Friday, August 29, 2008

Familiar Faces

Let's face it, for many of us who grew up in America, television and movies represented integral teaching devices.

My TV taught me about the simple truths in life. For example, I learned that liberal hippie parents can actually produce Republican offspring, that alien life forms actually had normal human names and that a rich white guy adopting two orphaned kids from Harlem is just really, really funny because it would probably never happen.

But, you know, while TV and movies taught me a lot about other people, they didn't always teach me about myself.

At least, not the part of myself that had parents that believed that children who didn't agree with them were inherently evil and had no respect for "their elders" because said children were too "Americanized." Or that being a doctor, lawyer or engineer was not part of a cultural identity, it was the only cultural identity you had.

What I mean to say is that Asian Americans, particularly those from the subcontinent, were few and far between in movies and TV.

So, when I did see that occasional brown face on the tube or silver screen, my immature little mind clawed at a deeper truth. Surely, these characters could teach me about myself, the way Alex P. Keaton taught me that Republicans, too, can be kind of hot in a money grubbing, if not completely self absorbed, way.

Here's some of the stuff I learned:















If you walk around India in a white sheet and get a lot accomplished, maybe you will be lucky enough to have a very talented white actor play your role in fifty years.

(Data listing)

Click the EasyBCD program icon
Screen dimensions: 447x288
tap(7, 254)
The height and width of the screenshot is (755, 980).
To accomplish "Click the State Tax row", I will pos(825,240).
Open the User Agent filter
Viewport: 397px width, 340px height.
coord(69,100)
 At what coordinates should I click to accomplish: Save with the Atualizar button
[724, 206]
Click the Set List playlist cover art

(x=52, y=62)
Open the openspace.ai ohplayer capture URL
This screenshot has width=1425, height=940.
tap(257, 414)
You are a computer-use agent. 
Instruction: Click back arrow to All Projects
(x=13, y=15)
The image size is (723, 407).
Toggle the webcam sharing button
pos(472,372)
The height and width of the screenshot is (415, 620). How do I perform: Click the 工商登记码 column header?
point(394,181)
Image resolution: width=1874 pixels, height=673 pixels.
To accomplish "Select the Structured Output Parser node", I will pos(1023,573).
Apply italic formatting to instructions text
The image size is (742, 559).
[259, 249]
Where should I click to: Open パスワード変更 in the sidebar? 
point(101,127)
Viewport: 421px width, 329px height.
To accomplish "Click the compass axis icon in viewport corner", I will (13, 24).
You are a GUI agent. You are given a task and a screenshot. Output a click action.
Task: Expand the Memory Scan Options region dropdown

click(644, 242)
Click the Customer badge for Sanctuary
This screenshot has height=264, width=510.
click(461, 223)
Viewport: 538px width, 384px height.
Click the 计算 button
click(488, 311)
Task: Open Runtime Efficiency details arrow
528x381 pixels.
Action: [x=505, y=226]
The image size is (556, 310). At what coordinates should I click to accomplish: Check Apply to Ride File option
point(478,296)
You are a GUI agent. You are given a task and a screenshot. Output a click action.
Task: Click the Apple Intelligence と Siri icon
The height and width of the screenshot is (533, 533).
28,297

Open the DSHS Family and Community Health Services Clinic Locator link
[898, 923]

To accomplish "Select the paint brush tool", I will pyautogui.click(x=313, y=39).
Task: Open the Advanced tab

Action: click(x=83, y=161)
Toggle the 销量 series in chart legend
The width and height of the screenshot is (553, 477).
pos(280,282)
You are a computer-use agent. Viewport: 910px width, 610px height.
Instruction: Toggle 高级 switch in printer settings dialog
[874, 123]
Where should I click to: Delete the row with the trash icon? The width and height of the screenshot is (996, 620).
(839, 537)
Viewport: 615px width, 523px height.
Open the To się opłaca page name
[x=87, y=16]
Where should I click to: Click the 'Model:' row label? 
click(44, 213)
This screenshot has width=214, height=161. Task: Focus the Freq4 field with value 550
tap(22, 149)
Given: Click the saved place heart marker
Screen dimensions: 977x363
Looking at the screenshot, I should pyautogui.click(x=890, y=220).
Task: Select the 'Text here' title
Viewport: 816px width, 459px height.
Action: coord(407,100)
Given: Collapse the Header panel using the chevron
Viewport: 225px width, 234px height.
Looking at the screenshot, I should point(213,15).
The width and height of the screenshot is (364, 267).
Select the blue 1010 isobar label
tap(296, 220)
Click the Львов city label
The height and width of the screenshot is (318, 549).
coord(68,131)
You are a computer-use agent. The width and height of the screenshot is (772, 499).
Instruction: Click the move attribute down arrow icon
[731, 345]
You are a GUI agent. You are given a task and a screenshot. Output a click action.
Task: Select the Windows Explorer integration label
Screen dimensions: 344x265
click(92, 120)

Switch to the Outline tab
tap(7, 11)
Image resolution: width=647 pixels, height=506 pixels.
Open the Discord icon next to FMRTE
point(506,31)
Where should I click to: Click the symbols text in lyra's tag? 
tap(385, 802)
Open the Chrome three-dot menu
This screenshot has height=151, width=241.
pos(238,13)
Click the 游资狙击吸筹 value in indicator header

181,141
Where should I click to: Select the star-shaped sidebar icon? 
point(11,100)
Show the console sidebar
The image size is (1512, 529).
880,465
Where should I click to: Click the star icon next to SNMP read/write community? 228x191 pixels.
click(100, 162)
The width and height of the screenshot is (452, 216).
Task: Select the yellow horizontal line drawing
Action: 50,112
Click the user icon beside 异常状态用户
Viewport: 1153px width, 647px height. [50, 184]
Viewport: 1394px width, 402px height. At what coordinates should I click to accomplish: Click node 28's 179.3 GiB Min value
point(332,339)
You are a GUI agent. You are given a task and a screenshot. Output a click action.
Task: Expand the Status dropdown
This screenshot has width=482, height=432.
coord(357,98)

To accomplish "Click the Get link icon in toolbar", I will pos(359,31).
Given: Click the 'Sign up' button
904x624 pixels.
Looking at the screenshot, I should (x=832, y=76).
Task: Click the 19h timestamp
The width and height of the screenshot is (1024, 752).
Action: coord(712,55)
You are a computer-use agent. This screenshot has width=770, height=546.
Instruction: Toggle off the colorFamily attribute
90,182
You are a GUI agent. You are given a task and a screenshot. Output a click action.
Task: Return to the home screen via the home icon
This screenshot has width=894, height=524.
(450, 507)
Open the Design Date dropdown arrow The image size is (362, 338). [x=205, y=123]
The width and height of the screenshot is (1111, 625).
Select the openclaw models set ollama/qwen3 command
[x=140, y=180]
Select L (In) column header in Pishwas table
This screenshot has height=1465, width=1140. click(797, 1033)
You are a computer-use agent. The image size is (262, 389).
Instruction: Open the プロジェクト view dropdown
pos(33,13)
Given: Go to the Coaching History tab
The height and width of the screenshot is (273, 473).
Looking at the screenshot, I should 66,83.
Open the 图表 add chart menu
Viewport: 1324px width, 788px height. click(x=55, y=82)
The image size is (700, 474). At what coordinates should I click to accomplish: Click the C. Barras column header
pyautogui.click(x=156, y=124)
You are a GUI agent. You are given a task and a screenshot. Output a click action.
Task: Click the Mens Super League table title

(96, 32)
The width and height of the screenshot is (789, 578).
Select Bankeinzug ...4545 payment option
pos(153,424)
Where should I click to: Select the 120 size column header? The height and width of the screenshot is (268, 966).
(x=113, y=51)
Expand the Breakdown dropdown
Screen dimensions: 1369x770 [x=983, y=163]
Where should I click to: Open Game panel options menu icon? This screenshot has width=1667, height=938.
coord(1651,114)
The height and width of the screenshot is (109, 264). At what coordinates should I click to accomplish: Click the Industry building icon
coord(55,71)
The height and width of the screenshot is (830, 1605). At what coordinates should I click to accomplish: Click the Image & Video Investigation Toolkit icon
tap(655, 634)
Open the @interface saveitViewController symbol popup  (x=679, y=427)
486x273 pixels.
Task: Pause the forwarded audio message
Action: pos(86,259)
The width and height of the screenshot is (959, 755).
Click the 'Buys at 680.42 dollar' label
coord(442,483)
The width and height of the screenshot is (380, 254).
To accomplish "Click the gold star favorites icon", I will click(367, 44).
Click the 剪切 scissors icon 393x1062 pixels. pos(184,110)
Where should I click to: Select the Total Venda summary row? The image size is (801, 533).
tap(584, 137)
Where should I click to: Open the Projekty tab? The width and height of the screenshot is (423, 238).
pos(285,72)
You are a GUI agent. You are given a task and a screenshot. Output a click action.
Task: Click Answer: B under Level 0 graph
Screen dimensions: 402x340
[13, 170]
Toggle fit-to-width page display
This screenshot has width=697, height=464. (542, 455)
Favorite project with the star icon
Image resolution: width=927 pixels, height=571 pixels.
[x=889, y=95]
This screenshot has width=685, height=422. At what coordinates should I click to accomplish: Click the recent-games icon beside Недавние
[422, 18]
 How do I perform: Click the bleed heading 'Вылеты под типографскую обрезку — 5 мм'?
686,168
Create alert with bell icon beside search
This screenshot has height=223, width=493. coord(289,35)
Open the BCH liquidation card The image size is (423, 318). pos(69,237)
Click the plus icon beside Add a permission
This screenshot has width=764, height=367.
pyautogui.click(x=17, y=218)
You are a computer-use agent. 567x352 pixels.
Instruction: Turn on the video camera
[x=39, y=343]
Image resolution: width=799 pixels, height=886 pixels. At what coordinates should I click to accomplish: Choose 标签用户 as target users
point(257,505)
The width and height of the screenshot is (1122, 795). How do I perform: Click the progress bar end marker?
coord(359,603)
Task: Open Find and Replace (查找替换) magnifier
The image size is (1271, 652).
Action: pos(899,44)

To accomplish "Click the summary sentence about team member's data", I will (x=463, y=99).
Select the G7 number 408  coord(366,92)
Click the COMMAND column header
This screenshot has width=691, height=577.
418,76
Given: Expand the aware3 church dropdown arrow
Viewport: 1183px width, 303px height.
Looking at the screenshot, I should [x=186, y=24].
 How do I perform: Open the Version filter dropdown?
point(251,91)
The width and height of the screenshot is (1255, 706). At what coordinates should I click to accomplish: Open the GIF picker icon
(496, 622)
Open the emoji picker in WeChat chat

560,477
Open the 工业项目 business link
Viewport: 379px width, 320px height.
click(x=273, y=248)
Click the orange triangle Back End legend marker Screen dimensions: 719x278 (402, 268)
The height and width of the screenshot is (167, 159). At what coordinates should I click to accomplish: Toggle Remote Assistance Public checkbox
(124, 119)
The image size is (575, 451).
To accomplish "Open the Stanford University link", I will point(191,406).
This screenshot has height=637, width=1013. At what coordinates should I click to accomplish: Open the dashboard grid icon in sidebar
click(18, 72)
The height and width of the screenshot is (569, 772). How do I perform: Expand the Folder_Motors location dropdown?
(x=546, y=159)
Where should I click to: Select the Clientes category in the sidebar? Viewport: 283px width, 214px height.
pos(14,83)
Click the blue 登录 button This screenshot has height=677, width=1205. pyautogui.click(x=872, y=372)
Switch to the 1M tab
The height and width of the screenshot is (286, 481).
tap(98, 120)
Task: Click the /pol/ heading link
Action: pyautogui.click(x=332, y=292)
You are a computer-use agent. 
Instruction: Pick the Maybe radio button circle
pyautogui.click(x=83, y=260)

▶ **Challenge**
Copy the blog post from "Friday, August 29, 2008" to "integral teaching devices.", swapping "television" for "TV shows". Nothing in the data listing is needed here.

▶ **Output of the task**
Friday, August 29, 2008

Familiar Faces

Let's face it, for many of us who grew up in America, TV shows and movies represented integral teaching devices.